那么在出现这种情况时,可以通过以下几种方式来解决:
1.检查操作系统和存储对磁盘管理的响应时间
2.尽可能把磁盘的响应时间维持在15秒以下,但这将处于了操作系统,多路径软件与内核参数等多种因素,需要一一排查。
3.如果不能保证磁盘的响应时间维持在15秒以下,那么可以对ASM实例设置隐含参数_asm_hbetaiowait,对于这个参值数如果遇到bug 17274537可以设置120,并且这个bug在12.1.0.2中被修复了。
Thu Mar 31 14:30:05 2016
SQL> ALTER DISKGROUP GJJ_DG MOUNT  /* asm agent *//* {0:23:23972} */ 
NOTE: cache registered group GJJ_DG number=3 incarn=0x46ed72a8
NOTE: cache began mount (not first) of group GJJ_DG number=3 incarn=0x46ed72a8
NOTE: Assigning number (3,0) to disk (/dev/rhdiskpower5)
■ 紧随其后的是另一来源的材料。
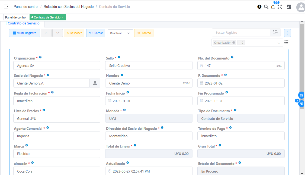Viewport: 305px width, 175px height.
Task: Close the Contrato de Servicio tab
Action: [62, 18]
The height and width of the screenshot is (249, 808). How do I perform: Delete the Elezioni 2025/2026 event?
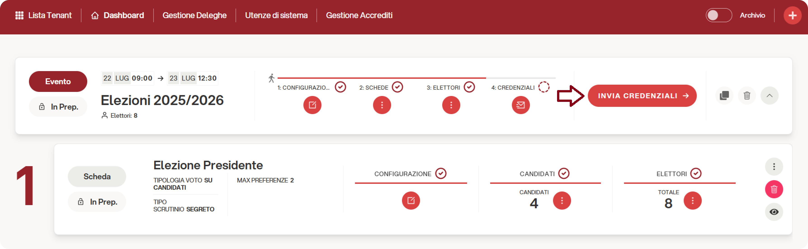747,95
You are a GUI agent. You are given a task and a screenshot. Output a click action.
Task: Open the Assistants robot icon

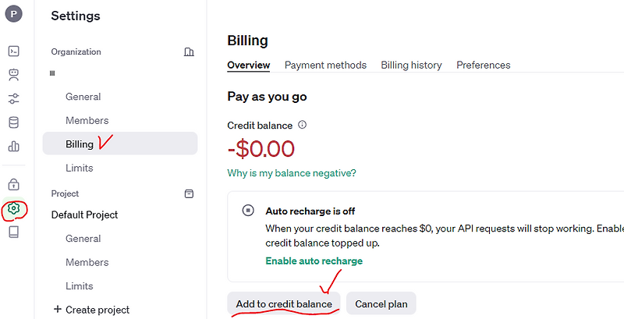[x=13, y=75]
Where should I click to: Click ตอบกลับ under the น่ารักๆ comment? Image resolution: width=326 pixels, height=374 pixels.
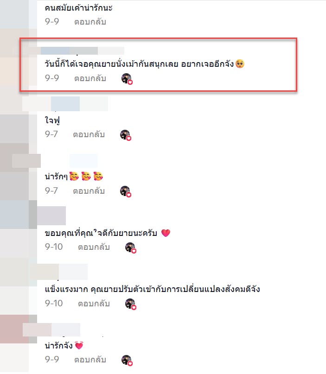89,191
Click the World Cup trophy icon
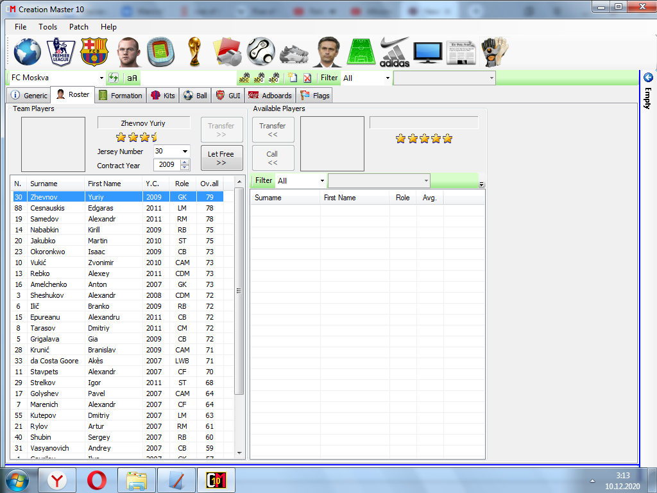The height and width of the screenshot is (493, 657). tap(194, 51)
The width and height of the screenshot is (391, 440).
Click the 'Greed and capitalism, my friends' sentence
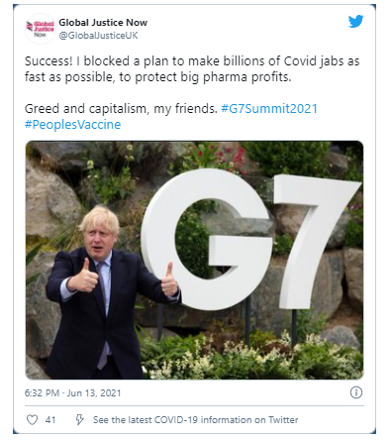(x=121, y=109)
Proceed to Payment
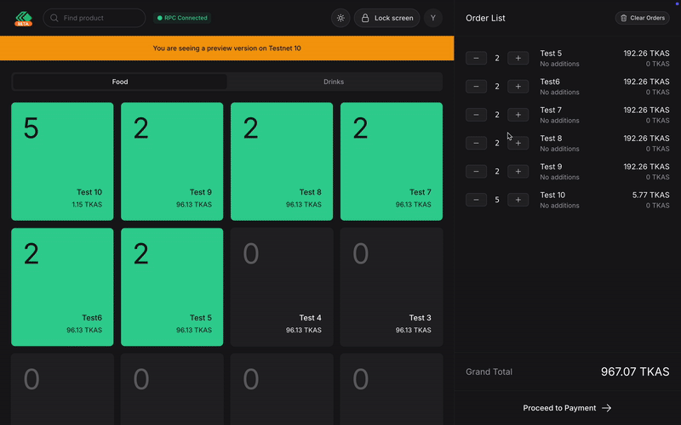The image size is (681, 425). tap(567, 408)
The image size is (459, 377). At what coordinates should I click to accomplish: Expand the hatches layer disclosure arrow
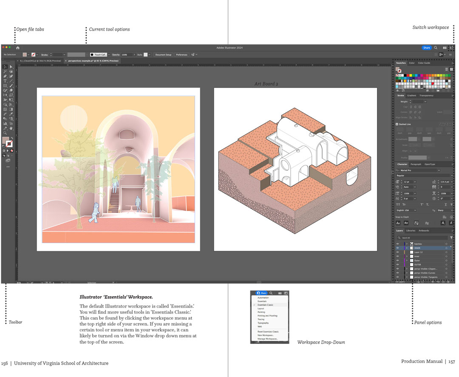pyautogui.click(x=407, y=244)
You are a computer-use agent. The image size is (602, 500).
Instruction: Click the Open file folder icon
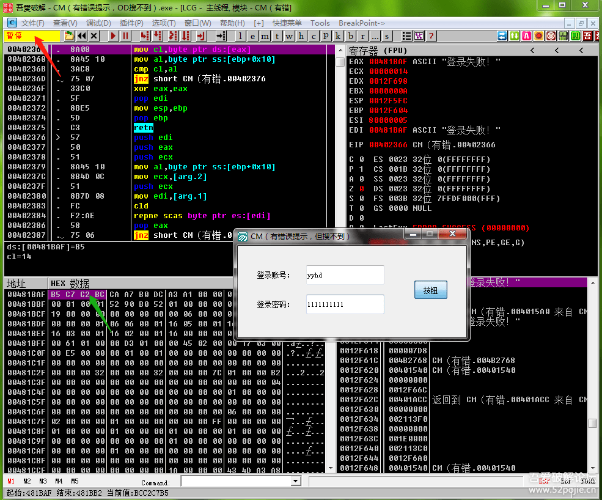[x=69, y=36]
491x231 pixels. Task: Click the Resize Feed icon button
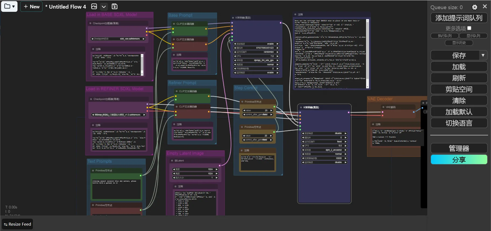click(x=17, y=224)
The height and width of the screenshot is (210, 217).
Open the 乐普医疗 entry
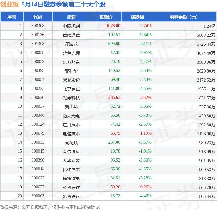71,196
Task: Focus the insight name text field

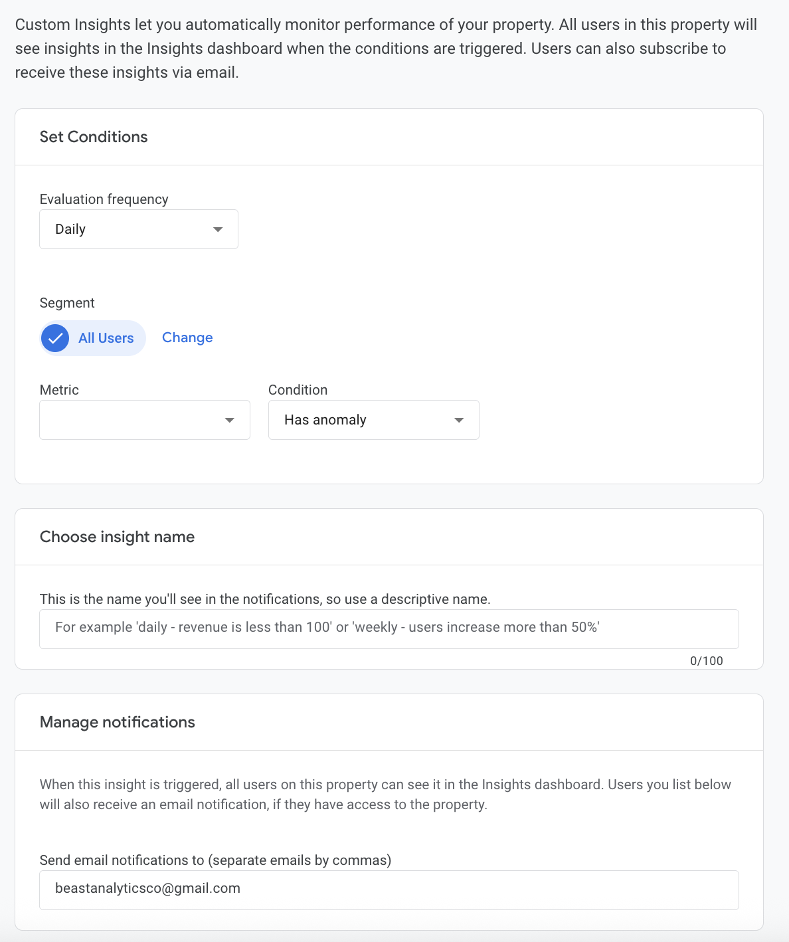Action: pyautogui.click(x=389, y=628)
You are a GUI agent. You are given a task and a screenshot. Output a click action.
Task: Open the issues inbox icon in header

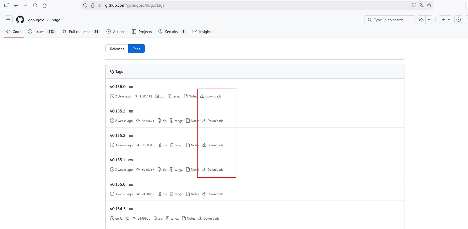click(x=459, y=20)
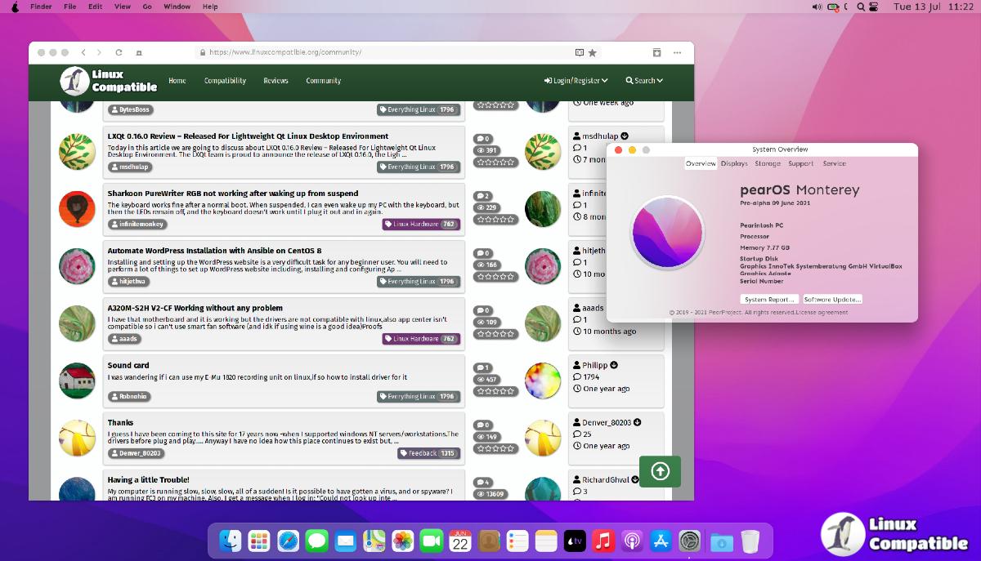The width and height of the screenshot is (981, 561).
Task: Expand the arrow next to Denver_80203
Action: pos(637,422)
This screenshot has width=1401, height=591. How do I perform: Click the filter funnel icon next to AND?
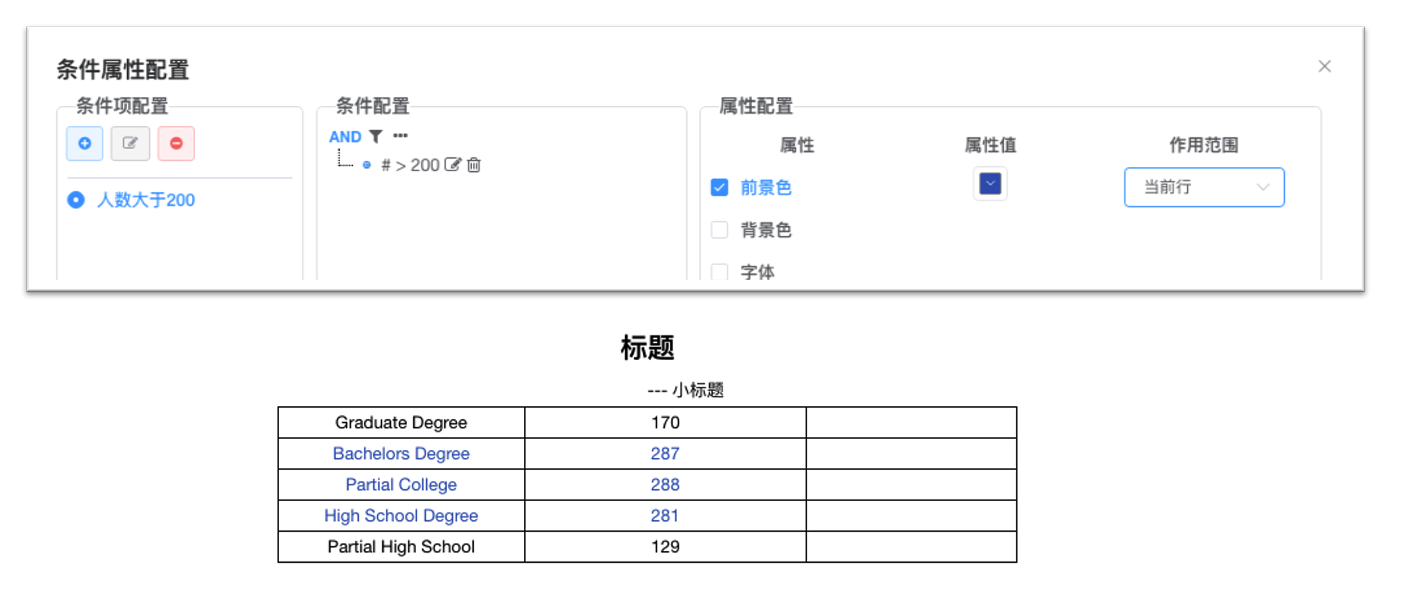pos(375,136)
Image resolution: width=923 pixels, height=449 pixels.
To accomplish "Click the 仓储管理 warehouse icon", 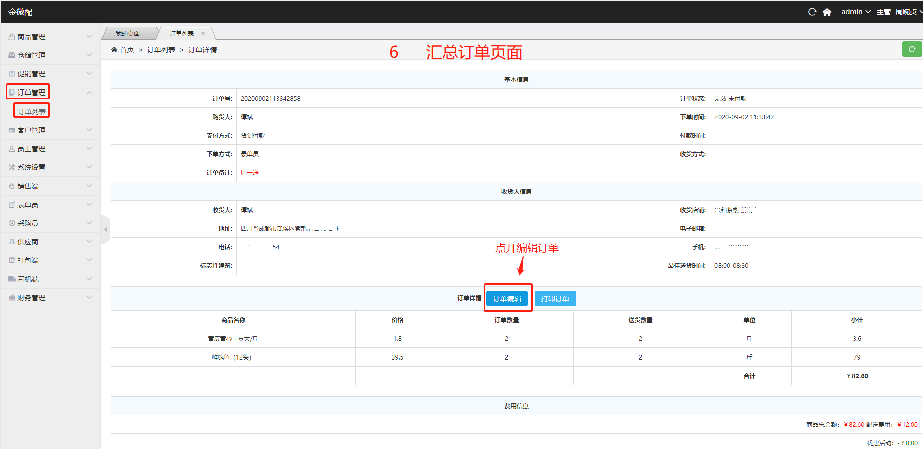I will pyautogui.click(x=12, y=55).
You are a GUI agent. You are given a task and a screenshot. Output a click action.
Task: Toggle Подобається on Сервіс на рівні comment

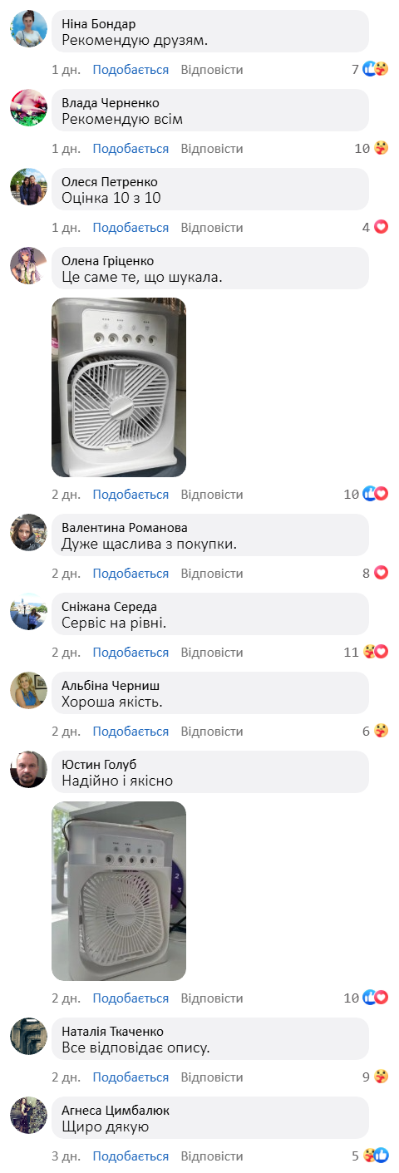pos(131,653)
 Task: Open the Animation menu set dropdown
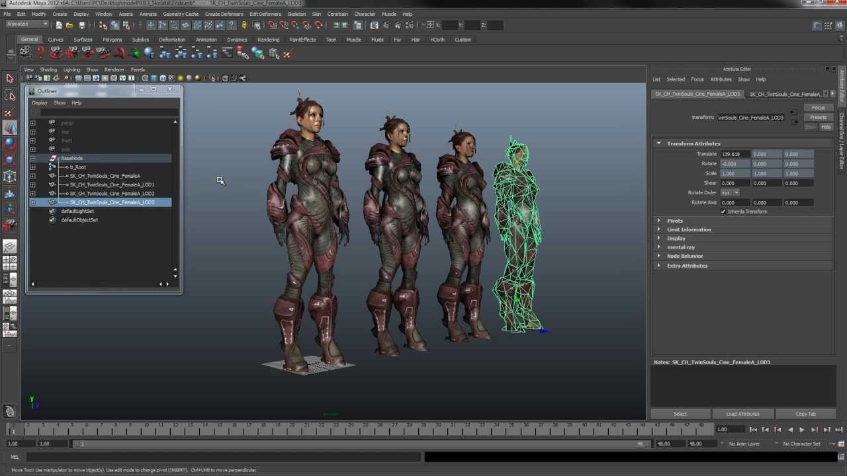coord(26,24)
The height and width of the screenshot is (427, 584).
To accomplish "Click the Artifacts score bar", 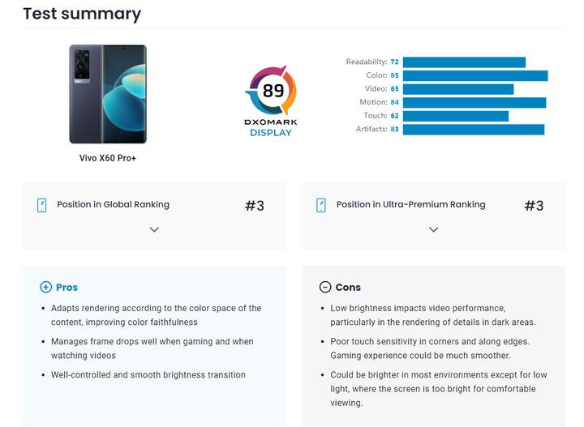I will tap(473, 130).
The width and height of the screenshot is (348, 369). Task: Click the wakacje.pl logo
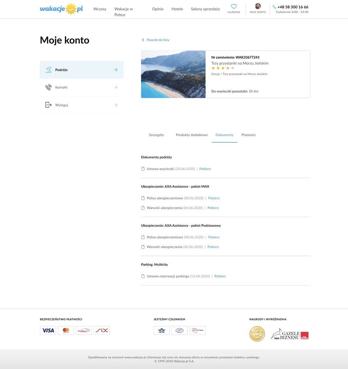(61, 9)
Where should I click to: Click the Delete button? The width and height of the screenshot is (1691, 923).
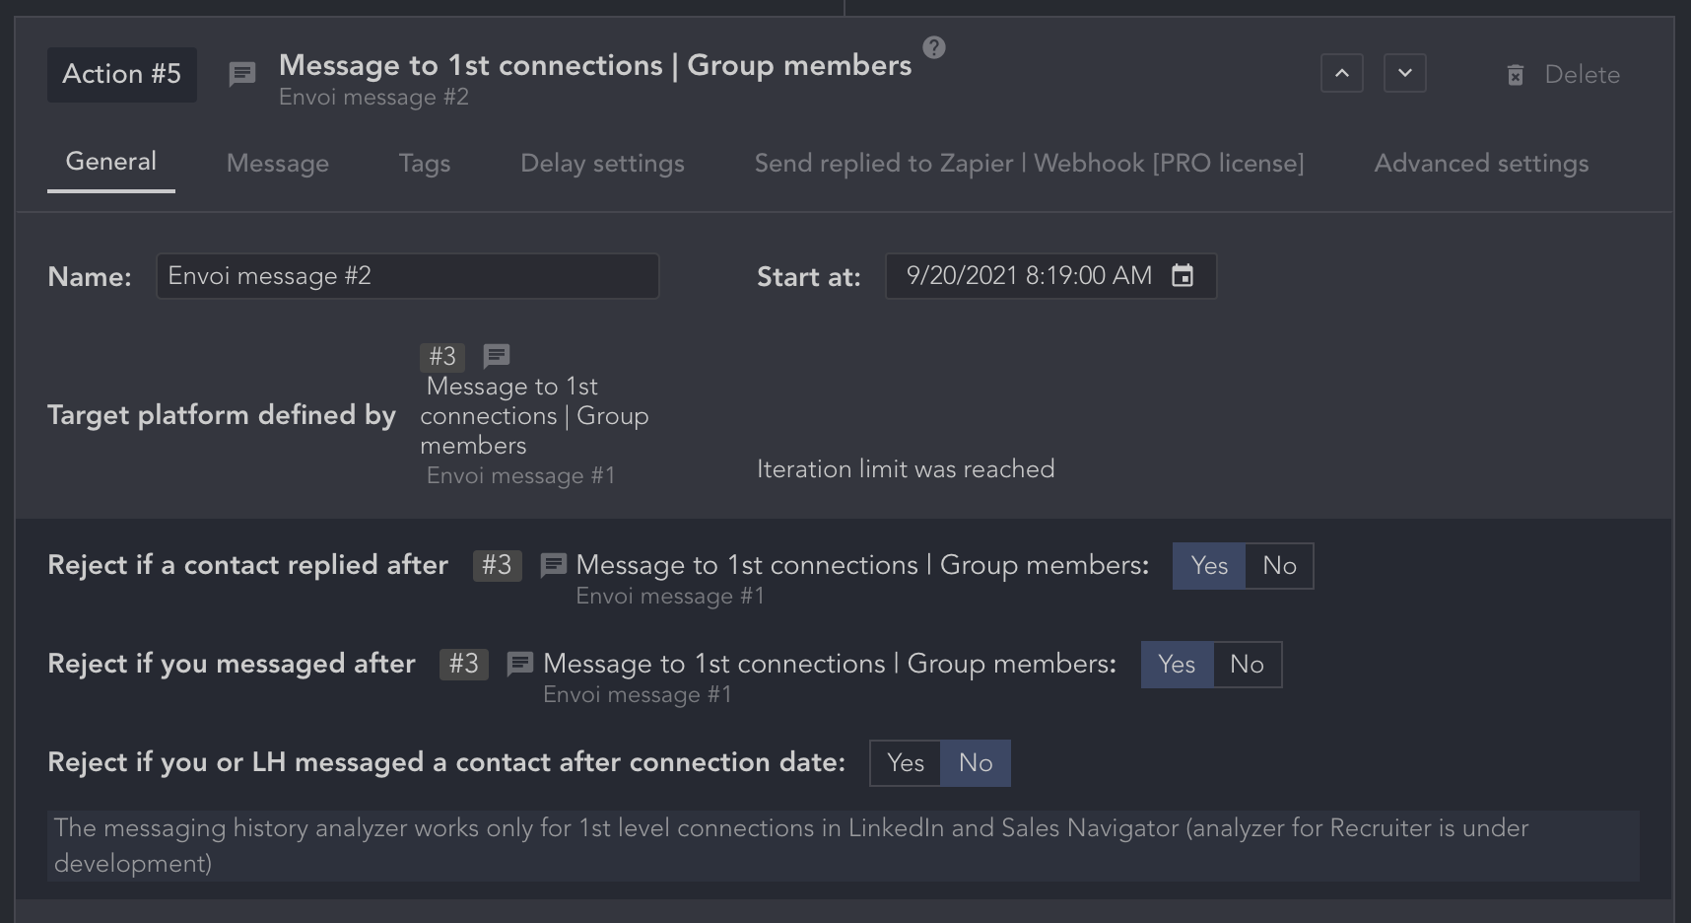point(1581,75)
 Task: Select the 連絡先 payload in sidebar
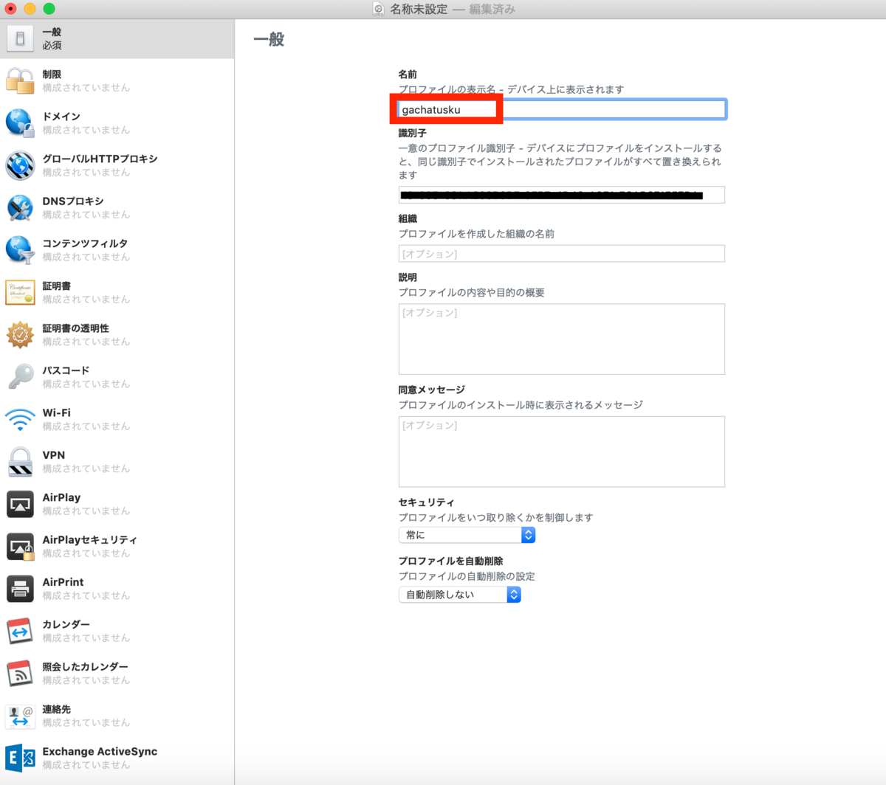click(x=20, y=715)
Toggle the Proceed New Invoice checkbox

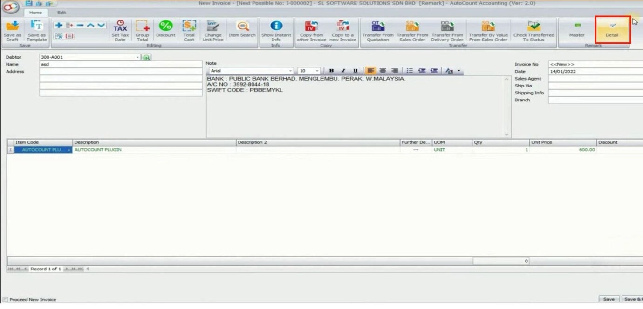coord(6,300)
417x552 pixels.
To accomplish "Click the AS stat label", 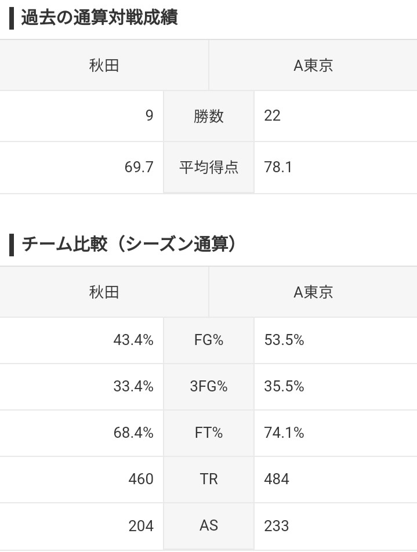I will [209, 525].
NOTE: Assigning number (3,1) to disk (/dev/rhdiskpower6)
NOTE: Assigning number (3,2) to disk (/dev/rhdiskpower7)
Thu Mar 31 14:30:05 2016
GMON querying group 3 at 14 for pid 27, osid 29163580
NOTE: cache opening disk 0 of grp 3: GJJ_DG_0000 path:/dev/rhdiskpower5
NOTE: F1X0 found on disk 0 au 2 fcn 0.0
NOTE: cache opening disk 1 of grp 3: GJJ_DG_0001 path:/dev/rhdiskpower6
NOTE: F1X0 found on disk 1 au 2 fcn 0.0
NOTE: cache opening disk 2 of grp 3: GJJ_DG_0002 path:/dev/rhdiskpower7
NOTE: F1X0 found on disk 2 au 2 fcn 0.0
NOTE: cache mounting (not first) normal redundancy group 3/0x46ED72A8 (GJJ_DG)
Thu Mar 31 14:30:05 2016
kjbdomatt send to inst 2
Thu Mar 31 14:30:05 2016
NOTE: attached to recovery domain 3
NOTE: redo buffer size is 256 blocks (1053184 bytes)
Thu Mar 31 14:30:05 2016
NOTE: LGWR attempting to mount thread 2 for diskgroup 3 (GJJ_DG)
NOTE: LGWR found thread 2 closed at ABA 22.4306
NOTE: LGWR mounted thread 2 for diskgroup 3 (GJJ_DG)
NOTE: LGWR opening thread 2 at fcn 0.383934 ABA 23.4307
NOTE: cache mounting group 3/0x46ED72A8 (GJJ_DG) succeeded
NOTE: cache ending mount (success) of group GJJ_DG number=3 incarn=0x46ed72a8
Thu Mar 31 14:30:05 2016
NOTE: Instance updated compatible.asm to 11.2.0.0.0 for grp 3
SUCCESS: diskgroup GJJ_DG was mounted
SUCCESS: ALTER DISKGROUP GJJ_DG MOUNT  /* asm agent *//* {0:23:23972} */
从上面的信息可以看到在 2016-03-31 14:30:05这个时间点asm_agent在执行mount磁盘组(GJJ_DG),在14:29:18 dismount磁盘组到14:30:05 mount磁盘之间的时间间隔是47秒。所以等我检查时ASM磁盘组(GJJ_DG)已经mount成功了,于是只能让客户去检查操作系统,多路径软件和光纤。